恋するワルキューレ 第二部
『裕美のデローサもエレガントだねえ。フレームのカラーに合わせて、赤のホイールをチョイスするなんて。Fulcrum《フルクラム》のRacing Zeroだね?』
4人はテラスのテーブルを立って走りに行くのかと思えば――、今度はお互いのバイクの鑑賞会に入った。
おいおい……。
読んでいる方も、一体いつ走りに行くんだ?と思われるかも知れませんが、これもロードレーサー達のお約束なのでご容赦を。
こう言った類の話は、茶道の茶会の様なものだと思って貰えばピッタリです。
茶道においては、実はお茶を飲むことやその作法自体にあまり意味はなかったりします。嘘の様ですけど、本当です。
実際、皆さんも“茶道”にも関わらず、どの産地の茶が上手いとか、抹茶のブランド等を語られた話などを聞いたことがないでしょう? 話を聞くのは、茶器とか道具がどうのこうのと言う話ばかりです。
茶道においては、むしろ茶器の善し悪しや掛け軸の書画を理解する知識、床の間に活けた花の巧拙等を評価する審美眼の方が重要です。お茶はこれらの美術品を鑑賞し、趣味の合う仲間と話を楽しむための“場”を提供するのがその役割なのですから。
ロードバイクについても実は同じ様なもので、どのお店の何が美味しいとか、どのブランドのどのパーツが良いとか、どのコースの景色が良いとか、走る行為自体よりもそちらの話の方が盛り上がることが多いんです。楽しみ方の幅を狭めてしまうことは、どんな趣味においても無粋と言うものです。
うーん、それにしても、ローラン達の美的センスは流石よねえ。
ローラン達のバイクに対する裕美の称賛はお世辞ではなかった。ロードバイクについては初心者の裕美からみても、彼らのバイクのセンスの良さがよく分かる。
彼らはジャージだけでなく、バイクまでチーム仕様で統一しているのだから凄い。みな“LOOK”というブランドのロードバイクに乗っているのだ。
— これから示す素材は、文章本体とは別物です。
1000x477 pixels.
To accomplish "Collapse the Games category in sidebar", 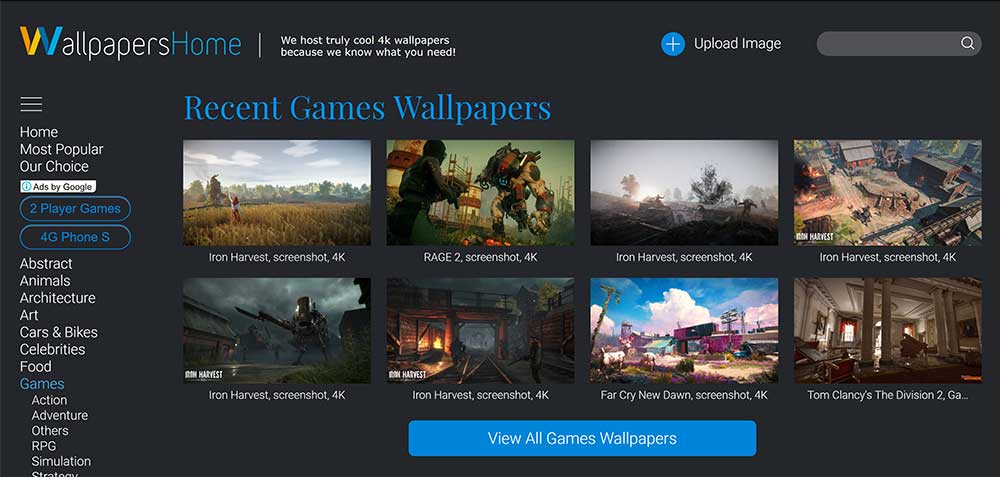I will tap(42, 384).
『ローラン、凄いわね。バイクまでワン・ブランドで揃えているなんて。本当にプロチームみたいね?』
『そうなんダ。でも別にウチのチームはこのバイクって決めている訳じゃなくて、みんなが好きなバイクを選んだらこうなったんだヨ。フレンチ・ブランドのバイクだし、デザインもエレガントだしね』
確かにローランの言う通り、彼らのバイクのデザインはとても上品なものだった。黒と白をベースに金色や赤のラインがバランス良く配置されている。フレンチ・ブランドなのに“LOOK”という英語名は頂けないが、このメーカーがグローバル・ブランドとしての証なのだろう。
しかも驚くのは“LOOK”のフレームだけでなない。みなが履いているホイールも凄い。
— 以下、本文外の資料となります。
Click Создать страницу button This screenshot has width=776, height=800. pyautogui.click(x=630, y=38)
ローランのバイクはCampangolo《カンパニョーロ》というブランドの"Shamal"《シャマル》という美しい金色のホイール。アンリのバイクはヒロミと同じ赤いカラーが印象的なFulcrumのRacing Zero。シャルルはブランド名の"Campangolo"、"BORA"《ボーラ》と書かれたグラフィックが鮮烈なカーボン製のディープリム・ホイールを履いている。
どのバイクもオーナーのファッション・センスを高さが感じられ、見る者を唸らせるものばかりだった。
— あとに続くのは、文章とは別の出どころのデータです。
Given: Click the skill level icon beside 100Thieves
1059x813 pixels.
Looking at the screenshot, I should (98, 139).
うんうん、流石ロワ・ヴィトンの社員の人達ね。こんな人達と一緒に走れるんだから、ロードバイクに乗るのもますます楽しくなるわ。
『おっと、ヒロミ! また話が逸れちゃったネ。今度こそ走りに行こう!』
『そうね。お喋りばかりじゃダメよね。でも走るのを忘れそうだったわ!』
さて今度こそ、4人はトレインを組んでサイクリングロードを走り出した。
裕美を空気抵抗の低い中央にキープしながら、アンリ、ローラン、そしてシャルルが代わる代わるローテーションで先頭交代を繰り返し走って行く。
ロードバイクで平地を疾走して行くその姿は、古代ギリシャ時代の重装歩兵『ファランクス』そのものだ。そのスピードは『ワルキューレ』の実業団チームの走りと全く遜色はない。彼らは裕美に合わせて“手加減”はしているが、それでも十分速い。
『ヒロミ! 女の子なのに、スゴイ速いネ。このスピードで付いて来れるなんて驚いたヨ』
『ハア、ハア……。ローラン、ありがとう……』
流石にローラン達のトレインに付いて行くのは厳しいようだ。裕美も余裕を持って話すことは出来なった。
『おっと、ゴメンね。もう少しペースを落とすヨ』
先頭のローランがペダルを踏むのをやめて、スピードを徐々に落として行く。
フウ……。ちょっと、息付けるわね。
ハア、ハア、フウ……。
『ヒロミ、大丈夫かい?』
『全然、平気よ。ちょっと苦しかったけど、こんな速いスピードで走れて楽しかったわ!』
喜ぶ裕美の笑顔が、彼らに対する遠慮やお世辞ではないことを示していた。
基本的に運動が嫌いではない裕美にとって、キツイと言ってもこれ位なら全然ウェルカム。甘いカスタード・クリームを刺激的にするエスプレッソの様なものだ。もちろんシュガーは入れないのがお約束。
『でも、裕美も速いネ。流石ヒルクライムで入賞することはあるヨ』
『そんなことないわ。ローランの後ろを走るだけで精いっぱいよ。でもローラン達はあのヒルクライムには出なかったの?』
『ボク達はヒルクライムはあまり得意じゃないから出なかったんダ。坂を登るヒルクライムは体重の軽い人の方が有利だからネ』
確かにローランだけでなくアンリもシャルルも背も高く、日本人よりガッチリした筋肉質の体型だった。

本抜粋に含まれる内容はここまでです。